Il 1984 è anche l’anno delle Elezioni dirette del Parlamento europeo, in un clima caratterizzato dal dibattito suscitato dal Progetto Spinelli (v. Spinelli, Altiero). S. sostiene la proposta e lancia le liste di “iniziativa federalista” promosse dal PRI e dal Partito liberale italiano (PLI) (v. Federalismo). L’esperienza ha un successo moderato, superando di poco il 6% e consentendo l’elezione di cinque eurodeputati, tra cui lo storico liberale Rosario Romeo.
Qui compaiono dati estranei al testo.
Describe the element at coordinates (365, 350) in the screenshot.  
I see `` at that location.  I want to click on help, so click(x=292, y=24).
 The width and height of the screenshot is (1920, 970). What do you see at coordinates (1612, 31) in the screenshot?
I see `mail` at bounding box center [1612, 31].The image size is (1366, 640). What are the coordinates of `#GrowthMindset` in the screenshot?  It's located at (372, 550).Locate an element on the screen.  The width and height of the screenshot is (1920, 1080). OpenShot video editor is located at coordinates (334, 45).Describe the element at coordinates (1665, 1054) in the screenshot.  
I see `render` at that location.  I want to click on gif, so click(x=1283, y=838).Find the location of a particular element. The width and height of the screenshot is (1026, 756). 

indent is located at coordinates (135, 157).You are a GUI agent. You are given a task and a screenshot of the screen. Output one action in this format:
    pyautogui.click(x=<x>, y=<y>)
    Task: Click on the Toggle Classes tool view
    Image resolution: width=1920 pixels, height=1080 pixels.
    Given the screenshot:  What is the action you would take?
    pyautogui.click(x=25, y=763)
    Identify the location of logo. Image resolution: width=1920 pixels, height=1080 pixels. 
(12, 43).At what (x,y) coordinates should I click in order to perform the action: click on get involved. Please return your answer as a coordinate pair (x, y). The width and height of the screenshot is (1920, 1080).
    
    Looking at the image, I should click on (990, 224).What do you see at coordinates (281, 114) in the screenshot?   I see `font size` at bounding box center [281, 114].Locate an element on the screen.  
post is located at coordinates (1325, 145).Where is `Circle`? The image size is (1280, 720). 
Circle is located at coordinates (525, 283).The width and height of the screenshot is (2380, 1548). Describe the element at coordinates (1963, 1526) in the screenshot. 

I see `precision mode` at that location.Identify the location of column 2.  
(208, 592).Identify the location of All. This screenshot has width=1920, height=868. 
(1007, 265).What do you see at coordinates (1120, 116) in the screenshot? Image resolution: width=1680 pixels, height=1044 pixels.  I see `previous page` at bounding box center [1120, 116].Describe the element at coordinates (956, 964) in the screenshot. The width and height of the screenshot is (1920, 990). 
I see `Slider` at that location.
Al di là dei risultati elettorali S. si afferma come uno dei punti di riferimento dell’opinione pubblica europeista e delle forze politiche impegnate nello sforzo di riforma delle istituzioni comunitarie, che sfocerà nell’adozione dell’Atto unico europeo. Il ruolo di S. viene consacrato dalla sua partecipazione come oratore ufficiale alla manifestazione europeista e federalista a Milano in occasione del Consiglio europeo del 28 e 29 giugno 1985.
Anche dal punto di vista culturale il 1984 è per S. estremamente significativo: la ricorrenza del 150° anniversario della fondazione della Giovine Europa da parte di Giuseppe Mazzini è l’occasione per sviluppare una articolata riflessione sulla continuità della tradizione europeista italiana da Mazzini al Manifesto di Ventotene. Sempre nel 1984 S. pubblica L’idea d’Europa fra illuminismo e romanticismo, la sua opera più completa sulla civiltà europea, concepita come frutto dell’incontro tra l’umanesimo cristiano e la filosofia illuministica.
Nell’ottobre del 1985 l’euroatlantismo di S. è messo a dura prova a causa della vicenda dell’Achille Lauro, che vede fronteggiarsi governo italiano e statunitense sui modi di gestione della crisi. Dopo aver sostenuto il governo di fronte alla decisione di favorire la fuga dei terroristi palestinesi S. si dissocia, ritirando la delegazione repubblicana dal governo e provocando la crisi, poi rientrata, del governo Craxi.
Dopo le elezioni del 1987, S. è designato, a larghissima maggioranza, presidente del Senato, carica che mantiene fino a pochi mesi prima della morte, nel 1994, quando dopo un tesissimo duello con il candidato di Forza Italia, Carlo Scognamiglio, viene sconfitto per un solo voto di scarto.
Gli anni della presidenza del Senato sono caratterizzati da un minore attivismo politico; ma la politica internazionale rimane tra gli ambiti di azione prediletti di S. che, di fronte alla crisi del mondo bipolare, si avvicina a una visione multilateralista delle relazioni internazionali, riconoscendo alle Nazioni Unite un ruolo di moderatore assai più ampio che in passato.
Non cessa neanche la riflessione politico-culturale, che ha due dei suoi momenti più significativi nella Jean Monnet Lecture (v. Monnet, Jean) tenuta all’Istituto Universitario europeo nel 1990 e nella celebrazione, come oratore ufficiale, a Ventotene, l’anno dopo del cinquantenario del Manifesto.
La centralità della scelta euroatlantica come imprescindibile punto di riferimento per la democrazia italiana viene ribadita, in una sorta di estremo atto di fedeltà, proprio nell’ultimo discorso pubblico di S., tenuto in Senato il 17 maggio 1994 in occasione del voto di fiducia al primo governo di Silvio Berlusconi:
«L’Italia è una democrazia che ha riconquistato a duro prezzo un posto nel consesso delle nazioni civili, una democrazia che, attraverso il superamento dei confini ha saputo guardare all’Europa, spingersi anche al di là dell’Oceano atlantico».